Belli ki Digiturk, bu hükümetten kendi abonelerinden beklediğinden daha fazla bir şeyler bekliyor; yoksa herhalde savcıya böyle bir yetkiniz yok derlerdi…
Ama öbür taraftan da ironiye bakın ki, Anayasal düzeni ortadan kaldıran bir kararı Anayasal Düzene Karşı İşlenen Suçlar Bürosu alabiliyor; kendisini mahkeme yerine koyuyor; bir mahkeme gibi karar alıp, bunu uygulayın diye talepte bulunuyor…
Bu yayından kaldırılan kanalları sevin sevmeyin, bu kanalların birlikte anıldığı Cemaat’ten isterseniz nefret edin…
Ama bu kadar dehşetengiz hukuksuzluk karşısında sesinizi çıkartmıyorsanız eğer, yarın başınıza gelecek hiçbir hukuksuzluk konusunda hiç kimseye sesinizi duyurma imkanı da bulamayacaksınız…
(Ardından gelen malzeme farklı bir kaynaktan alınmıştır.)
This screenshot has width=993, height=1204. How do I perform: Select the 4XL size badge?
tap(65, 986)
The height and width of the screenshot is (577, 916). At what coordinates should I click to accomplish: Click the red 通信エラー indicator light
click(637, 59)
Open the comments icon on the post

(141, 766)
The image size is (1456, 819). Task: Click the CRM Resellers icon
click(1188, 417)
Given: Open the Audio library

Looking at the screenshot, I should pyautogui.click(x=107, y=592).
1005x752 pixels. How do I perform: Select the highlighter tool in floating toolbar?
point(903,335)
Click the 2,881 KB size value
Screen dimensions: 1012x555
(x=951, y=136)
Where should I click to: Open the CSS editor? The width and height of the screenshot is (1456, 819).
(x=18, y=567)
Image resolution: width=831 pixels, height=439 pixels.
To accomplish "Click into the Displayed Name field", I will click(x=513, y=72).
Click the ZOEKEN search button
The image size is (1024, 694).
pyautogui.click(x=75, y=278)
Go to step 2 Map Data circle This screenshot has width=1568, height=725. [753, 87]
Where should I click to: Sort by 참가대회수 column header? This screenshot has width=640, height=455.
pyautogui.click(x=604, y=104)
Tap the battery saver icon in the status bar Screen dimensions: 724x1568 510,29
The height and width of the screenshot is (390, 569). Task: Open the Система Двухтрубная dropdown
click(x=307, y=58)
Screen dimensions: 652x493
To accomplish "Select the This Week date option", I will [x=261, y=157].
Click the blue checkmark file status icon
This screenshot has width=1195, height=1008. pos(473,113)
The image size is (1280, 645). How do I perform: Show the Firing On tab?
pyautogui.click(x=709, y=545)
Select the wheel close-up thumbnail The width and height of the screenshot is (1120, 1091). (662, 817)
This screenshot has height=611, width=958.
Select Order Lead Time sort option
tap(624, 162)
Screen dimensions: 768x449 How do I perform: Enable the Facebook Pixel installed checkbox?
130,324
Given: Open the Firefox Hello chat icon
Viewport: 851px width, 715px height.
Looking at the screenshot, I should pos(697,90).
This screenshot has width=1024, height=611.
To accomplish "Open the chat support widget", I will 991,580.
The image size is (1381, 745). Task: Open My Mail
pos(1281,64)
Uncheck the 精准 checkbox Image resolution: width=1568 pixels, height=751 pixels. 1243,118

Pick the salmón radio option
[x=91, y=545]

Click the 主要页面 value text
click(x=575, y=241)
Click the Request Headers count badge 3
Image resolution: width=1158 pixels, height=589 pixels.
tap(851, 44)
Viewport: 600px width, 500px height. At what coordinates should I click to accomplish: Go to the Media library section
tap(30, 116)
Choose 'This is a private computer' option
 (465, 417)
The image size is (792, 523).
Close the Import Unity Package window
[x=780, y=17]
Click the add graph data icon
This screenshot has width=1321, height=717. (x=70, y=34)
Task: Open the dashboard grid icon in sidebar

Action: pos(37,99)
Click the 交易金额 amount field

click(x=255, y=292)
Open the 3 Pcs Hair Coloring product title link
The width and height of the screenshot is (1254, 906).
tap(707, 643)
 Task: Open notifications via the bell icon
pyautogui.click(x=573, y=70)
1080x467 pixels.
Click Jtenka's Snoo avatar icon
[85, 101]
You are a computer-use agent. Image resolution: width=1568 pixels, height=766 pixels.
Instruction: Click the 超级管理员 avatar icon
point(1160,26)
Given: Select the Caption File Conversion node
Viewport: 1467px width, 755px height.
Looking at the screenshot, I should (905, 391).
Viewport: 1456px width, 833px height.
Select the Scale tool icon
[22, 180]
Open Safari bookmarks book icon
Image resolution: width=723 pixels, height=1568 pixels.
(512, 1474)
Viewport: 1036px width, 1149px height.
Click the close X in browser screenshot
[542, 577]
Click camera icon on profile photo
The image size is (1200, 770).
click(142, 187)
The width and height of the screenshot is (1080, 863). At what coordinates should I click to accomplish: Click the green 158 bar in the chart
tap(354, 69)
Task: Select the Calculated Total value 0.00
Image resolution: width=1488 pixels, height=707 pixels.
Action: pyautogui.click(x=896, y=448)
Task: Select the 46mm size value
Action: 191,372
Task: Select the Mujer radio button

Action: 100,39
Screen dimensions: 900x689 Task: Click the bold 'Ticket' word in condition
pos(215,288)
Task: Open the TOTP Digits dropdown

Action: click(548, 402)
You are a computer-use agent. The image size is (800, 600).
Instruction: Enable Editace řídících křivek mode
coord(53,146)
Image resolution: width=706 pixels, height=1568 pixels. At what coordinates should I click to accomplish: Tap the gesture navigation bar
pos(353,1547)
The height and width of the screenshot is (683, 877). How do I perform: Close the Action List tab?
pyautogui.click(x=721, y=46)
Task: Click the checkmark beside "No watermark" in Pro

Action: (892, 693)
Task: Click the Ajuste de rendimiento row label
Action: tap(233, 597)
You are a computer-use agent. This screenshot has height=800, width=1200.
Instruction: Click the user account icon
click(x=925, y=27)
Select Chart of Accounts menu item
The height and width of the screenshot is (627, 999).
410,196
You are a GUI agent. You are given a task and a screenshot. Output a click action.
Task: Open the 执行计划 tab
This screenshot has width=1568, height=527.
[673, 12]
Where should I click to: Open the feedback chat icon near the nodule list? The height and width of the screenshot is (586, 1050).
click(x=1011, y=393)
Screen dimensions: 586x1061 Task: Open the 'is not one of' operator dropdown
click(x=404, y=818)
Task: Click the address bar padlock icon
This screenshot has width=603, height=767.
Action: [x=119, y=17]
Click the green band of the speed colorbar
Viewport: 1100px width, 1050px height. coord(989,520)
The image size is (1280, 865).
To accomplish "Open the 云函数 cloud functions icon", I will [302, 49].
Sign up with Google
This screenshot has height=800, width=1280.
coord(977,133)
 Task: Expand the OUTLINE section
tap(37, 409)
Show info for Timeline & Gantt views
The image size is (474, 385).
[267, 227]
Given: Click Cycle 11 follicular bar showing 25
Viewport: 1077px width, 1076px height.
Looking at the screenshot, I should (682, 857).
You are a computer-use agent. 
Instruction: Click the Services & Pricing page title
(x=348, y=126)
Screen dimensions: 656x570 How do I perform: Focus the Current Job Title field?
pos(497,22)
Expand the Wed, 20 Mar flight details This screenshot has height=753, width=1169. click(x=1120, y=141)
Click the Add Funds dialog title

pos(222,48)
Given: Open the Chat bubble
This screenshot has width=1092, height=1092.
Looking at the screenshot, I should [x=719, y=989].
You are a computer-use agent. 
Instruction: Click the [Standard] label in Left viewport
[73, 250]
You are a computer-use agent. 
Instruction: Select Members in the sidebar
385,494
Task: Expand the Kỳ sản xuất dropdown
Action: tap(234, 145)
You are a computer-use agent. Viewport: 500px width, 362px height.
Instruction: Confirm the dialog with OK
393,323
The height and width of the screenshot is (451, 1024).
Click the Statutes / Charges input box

Bugün savcılık kararıyla yayın durduranlar, yarın savcılık kararıyla insanları tutuklayıp, hapse de koyabilirler…
Bir darbe anayasasının bile izin vermeyeceği ölçüde keyfi davrananların, o darbe anayasasının bile vermediği yetkilerle, hak ve özgürlükleri kısıtlayanların yaptığına ne denir?
Onun adını da siz söyleyin artık!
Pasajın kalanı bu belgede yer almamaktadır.